Jim's intention had been to clear out, but the trick proved so screamingly funny that he stood for a minute to enjoy the scene. Shelves had fallen and glasses had broken, but no person had been hurt. There was a moment's uncertainty; then with an angry shout the enraged patrons of the Dummer House swept forward. Jim discreetly fled. In the centre of the town friends appeared and in the street he turned to face his pursuers. Jim had already proved himself one of "the best men in Links" and it was with a new burst of hilarity that he wheeled about among his backers to give them "all they wanted." Instead of the expected general onslaught, a method new to Jim was adopted. The teamsters of the Dummer House held back and from their ranks there issued a square-jawed, bow-legged man, whose eye was cold, whose step was long and quick. With the utmost deliberation he measured Jim with his eye. Then he growled:
"Come on, ye ill-born pup. Now ye'll get what ye desarve."
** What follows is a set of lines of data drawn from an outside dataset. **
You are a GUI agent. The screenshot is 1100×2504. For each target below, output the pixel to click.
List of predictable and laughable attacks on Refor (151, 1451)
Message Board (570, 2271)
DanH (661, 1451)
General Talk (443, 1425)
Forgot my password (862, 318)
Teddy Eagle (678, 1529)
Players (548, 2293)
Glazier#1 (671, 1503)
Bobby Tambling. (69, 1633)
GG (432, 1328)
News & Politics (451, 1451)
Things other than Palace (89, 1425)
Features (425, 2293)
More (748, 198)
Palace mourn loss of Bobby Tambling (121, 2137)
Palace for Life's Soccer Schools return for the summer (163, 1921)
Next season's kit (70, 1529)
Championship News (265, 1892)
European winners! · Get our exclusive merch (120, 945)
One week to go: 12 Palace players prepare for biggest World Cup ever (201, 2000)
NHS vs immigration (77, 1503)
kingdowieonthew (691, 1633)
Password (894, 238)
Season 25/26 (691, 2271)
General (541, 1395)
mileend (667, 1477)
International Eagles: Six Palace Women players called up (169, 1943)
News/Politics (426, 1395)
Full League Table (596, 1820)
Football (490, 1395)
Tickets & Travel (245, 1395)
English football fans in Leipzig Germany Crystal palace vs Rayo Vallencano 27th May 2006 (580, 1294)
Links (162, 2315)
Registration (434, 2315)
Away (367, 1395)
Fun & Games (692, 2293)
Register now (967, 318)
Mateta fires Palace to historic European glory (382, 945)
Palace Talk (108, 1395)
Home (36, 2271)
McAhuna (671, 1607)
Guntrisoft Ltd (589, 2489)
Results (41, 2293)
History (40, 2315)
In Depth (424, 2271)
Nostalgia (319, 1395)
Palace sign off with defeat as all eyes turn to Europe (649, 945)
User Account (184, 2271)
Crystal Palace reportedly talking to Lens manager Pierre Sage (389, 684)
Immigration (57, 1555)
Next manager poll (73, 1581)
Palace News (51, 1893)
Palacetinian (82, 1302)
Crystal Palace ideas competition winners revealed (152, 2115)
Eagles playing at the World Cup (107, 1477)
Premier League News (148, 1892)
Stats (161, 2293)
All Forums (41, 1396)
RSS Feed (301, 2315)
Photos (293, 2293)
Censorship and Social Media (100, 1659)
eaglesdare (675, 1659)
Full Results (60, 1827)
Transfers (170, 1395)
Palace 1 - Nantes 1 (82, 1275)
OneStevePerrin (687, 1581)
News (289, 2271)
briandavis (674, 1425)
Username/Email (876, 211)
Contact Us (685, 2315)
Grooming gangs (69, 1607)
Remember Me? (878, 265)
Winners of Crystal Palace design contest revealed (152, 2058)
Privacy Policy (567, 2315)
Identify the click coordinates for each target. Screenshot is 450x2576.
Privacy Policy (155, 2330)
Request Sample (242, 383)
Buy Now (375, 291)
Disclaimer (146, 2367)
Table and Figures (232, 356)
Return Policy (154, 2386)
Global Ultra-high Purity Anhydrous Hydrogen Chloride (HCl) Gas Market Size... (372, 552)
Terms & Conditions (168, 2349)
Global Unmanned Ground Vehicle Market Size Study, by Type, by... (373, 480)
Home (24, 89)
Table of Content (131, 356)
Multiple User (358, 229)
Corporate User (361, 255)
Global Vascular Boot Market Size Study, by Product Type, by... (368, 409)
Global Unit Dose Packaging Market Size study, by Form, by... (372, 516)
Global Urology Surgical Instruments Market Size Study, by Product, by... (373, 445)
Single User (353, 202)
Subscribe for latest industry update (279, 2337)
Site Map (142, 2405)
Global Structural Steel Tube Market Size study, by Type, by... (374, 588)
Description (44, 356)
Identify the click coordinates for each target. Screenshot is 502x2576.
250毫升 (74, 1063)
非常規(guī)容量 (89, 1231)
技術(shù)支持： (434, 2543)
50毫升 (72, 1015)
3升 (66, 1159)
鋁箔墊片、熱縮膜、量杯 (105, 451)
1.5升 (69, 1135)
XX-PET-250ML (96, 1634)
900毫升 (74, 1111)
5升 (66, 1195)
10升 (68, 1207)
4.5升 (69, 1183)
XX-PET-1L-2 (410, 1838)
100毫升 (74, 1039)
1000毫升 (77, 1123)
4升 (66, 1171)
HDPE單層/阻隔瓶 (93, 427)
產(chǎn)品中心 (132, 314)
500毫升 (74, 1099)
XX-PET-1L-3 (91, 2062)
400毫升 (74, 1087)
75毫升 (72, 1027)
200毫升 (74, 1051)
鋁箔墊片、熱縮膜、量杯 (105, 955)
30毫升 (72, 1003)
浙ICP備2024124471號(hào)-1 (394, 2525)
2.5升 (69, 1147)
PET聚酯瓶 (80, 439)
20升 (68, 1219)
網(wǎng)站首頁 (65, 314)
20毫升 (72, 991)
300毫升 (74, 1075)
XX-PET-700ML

The sporting instinct was strong in the crowd and the two were left alone to fight it out. It took very little time. Jim had made a mistake—a serious one. This was no simple teamster, guileless of training, who faced him, but a man whose life was in the outer circle of the prize ring. The thrashing was complete, and effective for several weeks. Jim was carried home and ever after he bore upon his chin a scar that was the record of the final knockout from the teamster's iron fist.
The catastrophe had several important compensations. The owner of the Dummer House decided that the boy was punished enough, and took no legal proceeding against him. On his part, Jim began to think much more seriously before giving reckless rein to his sense of humour. On the whole, his respect for the rights of others was decidedly increased. His self-esteem shrunk to more normal proportions and if he thought of the incident at all it was to wish very earnestly that some day, somewhere, he might meet the teamster again on more even terms.